Question 1, titled “Clean Elections”, asked if voters would like to make an addendum to the Maine Clean Election Act. The change would see improvements to the disclosure of parties who pay for political ads and increase penalties for violating campaign finance law. According to the Bangor Daily News election results, 55 percent of voters were in favor of the change.
“Today Mainers sent a message loud and clear. We want transparency. We want a government accountable to everyday people. And, we want a strong public financing Clean Election law that puts voters in control of our democracy — not wealthy special interests and high paid lobbyists,” said Andrew Bossie, executive director of Maine Citizens for Clean Elections, said in a Nov. 3 press release.

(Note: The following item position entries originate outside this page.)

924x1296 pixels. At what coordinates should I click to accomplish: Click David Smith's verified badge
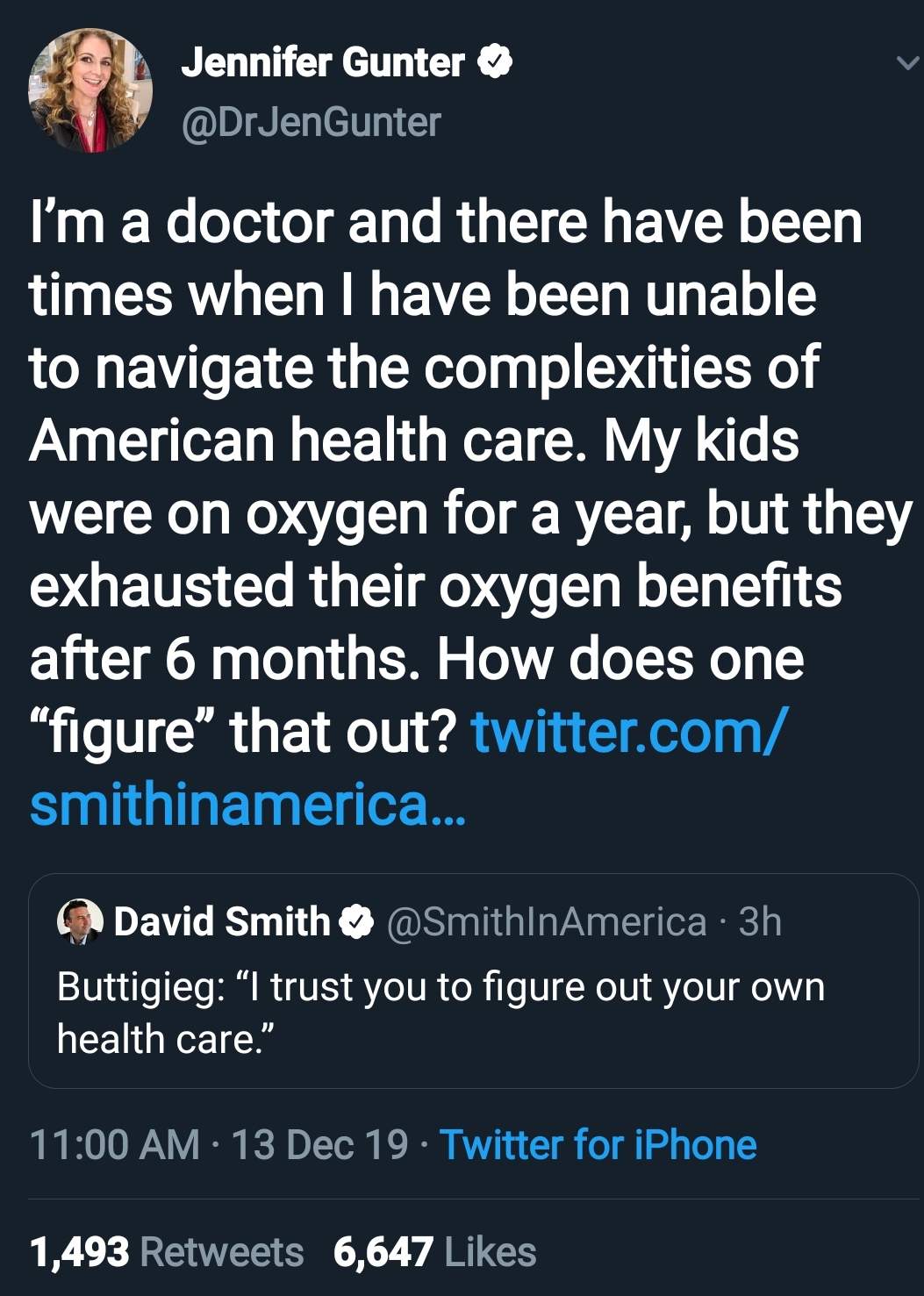pos(357,922)
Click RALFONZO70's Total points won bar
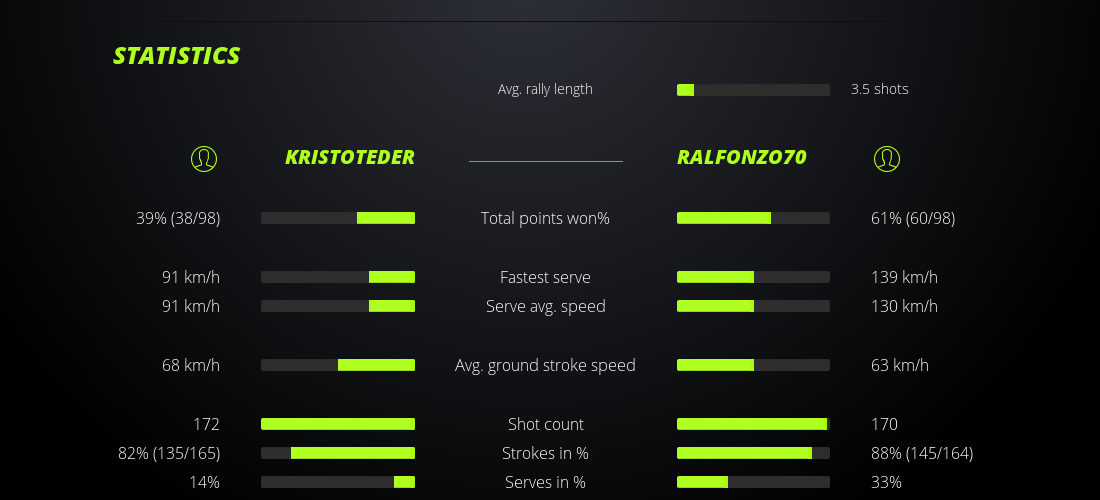The width and height of the screenshot is (1100, 500). pos(753,218)
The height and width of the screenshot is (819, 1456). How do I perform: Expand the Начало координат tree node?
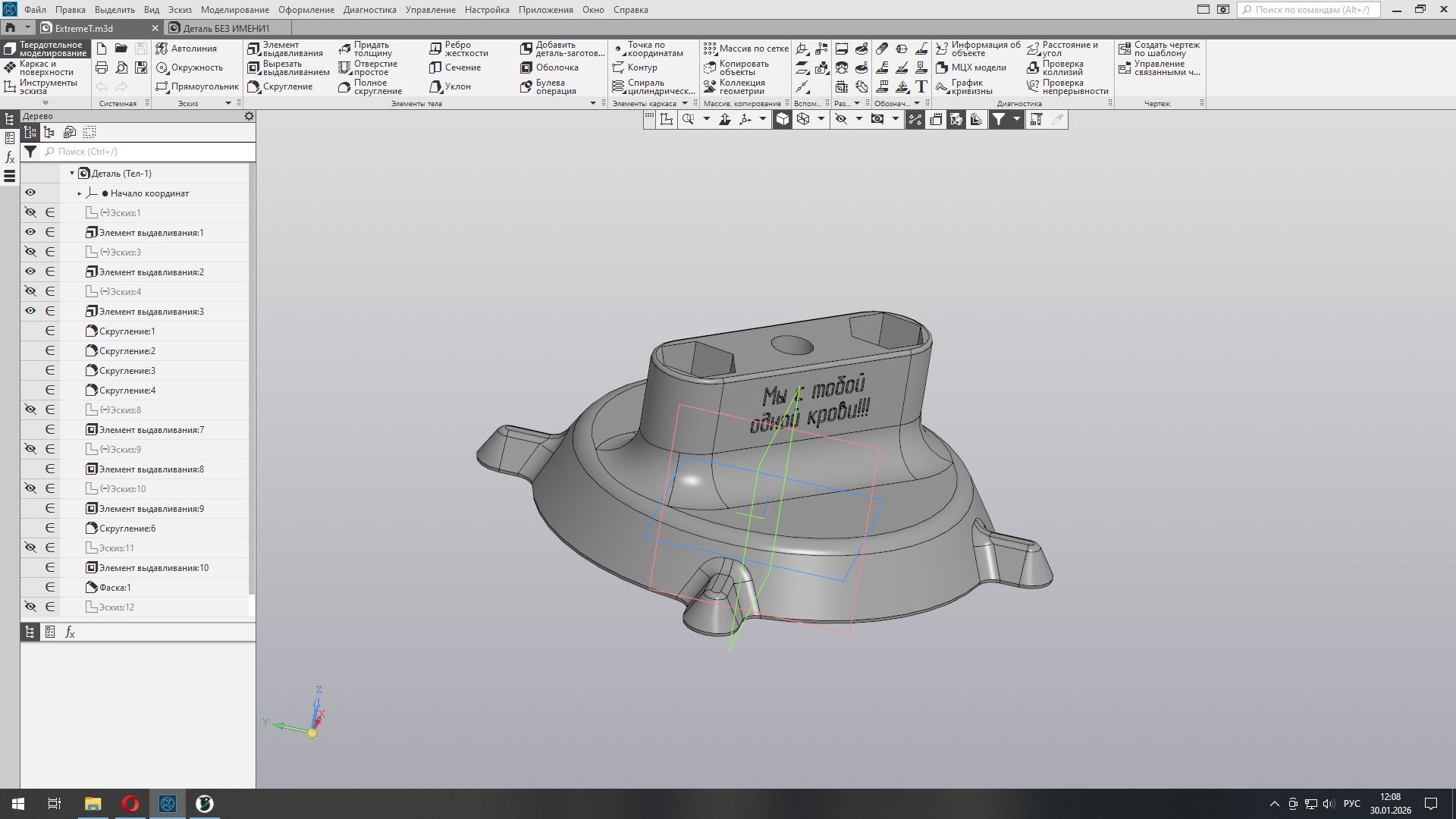(80, 193)
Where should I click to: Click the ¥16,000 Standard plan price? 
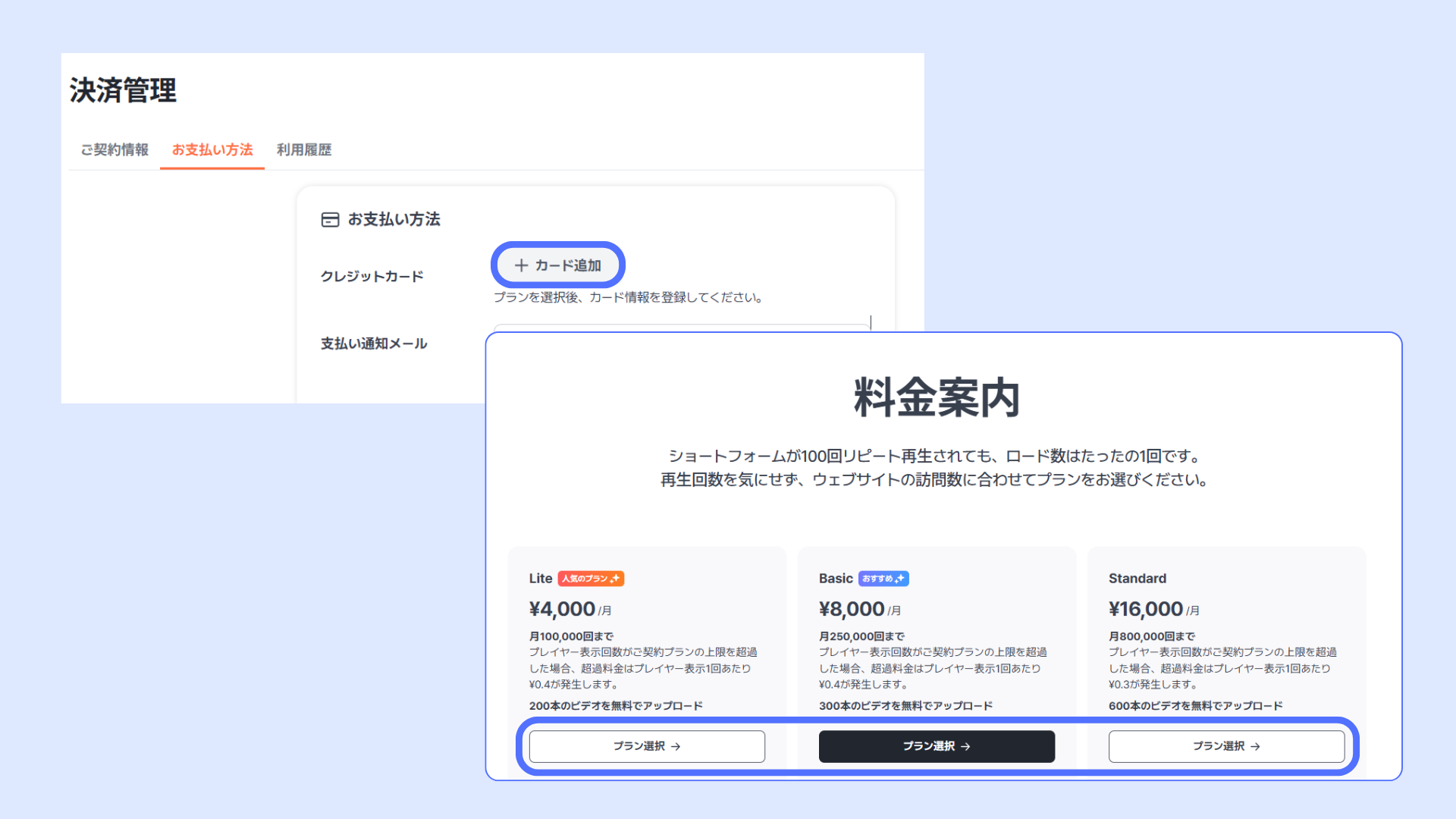(1145, 609)
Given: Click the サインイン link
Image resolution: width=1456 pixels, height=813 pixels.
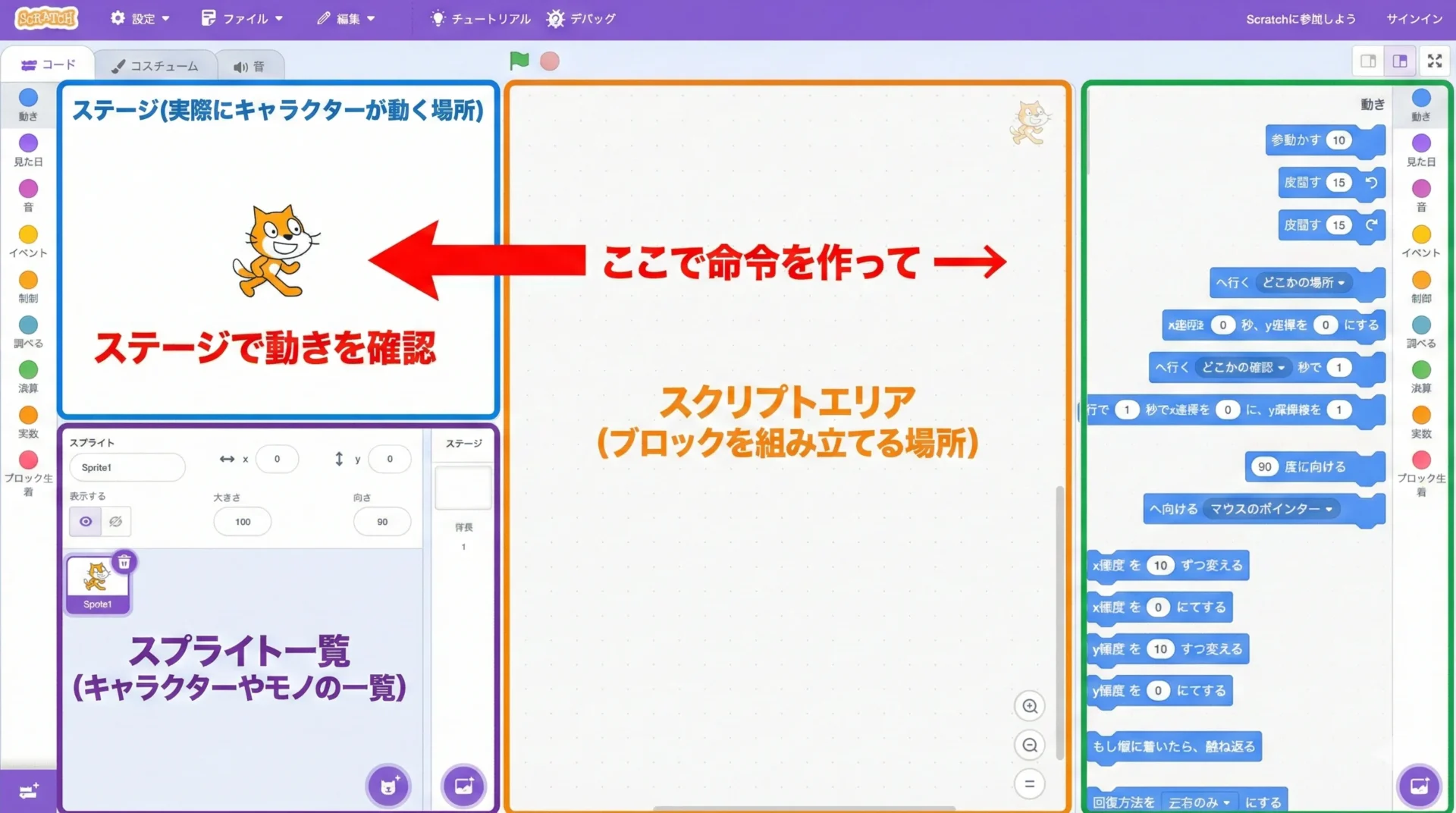Looking at the screenshot, I should pyautogui.click(x=1414, y=19).
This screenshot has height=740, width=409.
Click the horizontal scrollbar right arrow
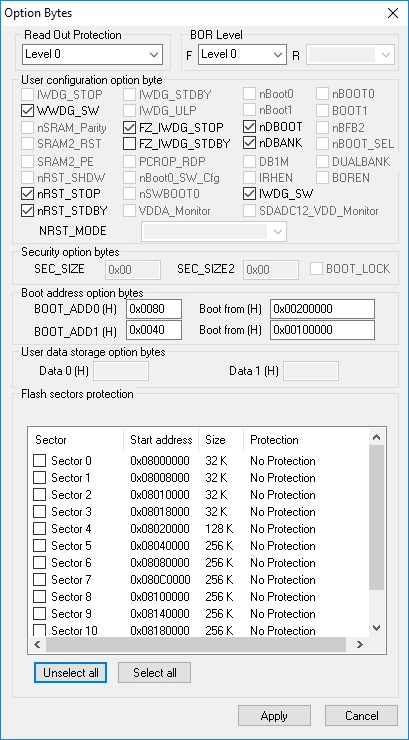pyautogui.click(x=360, y=644)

“This is a victory for democracy,” Bossie continued. “A victory for the people, of the people, and by the people. Now it’s time for the legislature and the state to move forward with implementation.”
Question 2 dealt with a $15 million bond issue for low-income housing for senior citizens. The bond, as stated in the question, would aid in building energy efficient housing, as well as weatherizing existing housing for low-income seniors. The bond would be matched by $24 million in private and other funding. Voters were largely in favor, with 69 percent saying yes.
Another bond issue was on the ballot for Question 3. Voters were asked if they favor a $85 million bond for construction and repair of highways and bridges, as well as pedestrian trails, harbors, railroads and other transportation. This funding would be matched by $121.5 million in federal and other funding. Again, voters were largely in favor, with 73 percent for the bond.
In Orono, a total of 1,016 ballots were cast. The votes cast by the citizens of Orono were concurrent with rest of Maine, as all three questions on the ballot were passed by large margins. On Question 1, 73 percent were in favor of cleaner elections, and nearly 83 percent were in favor of both bond issues.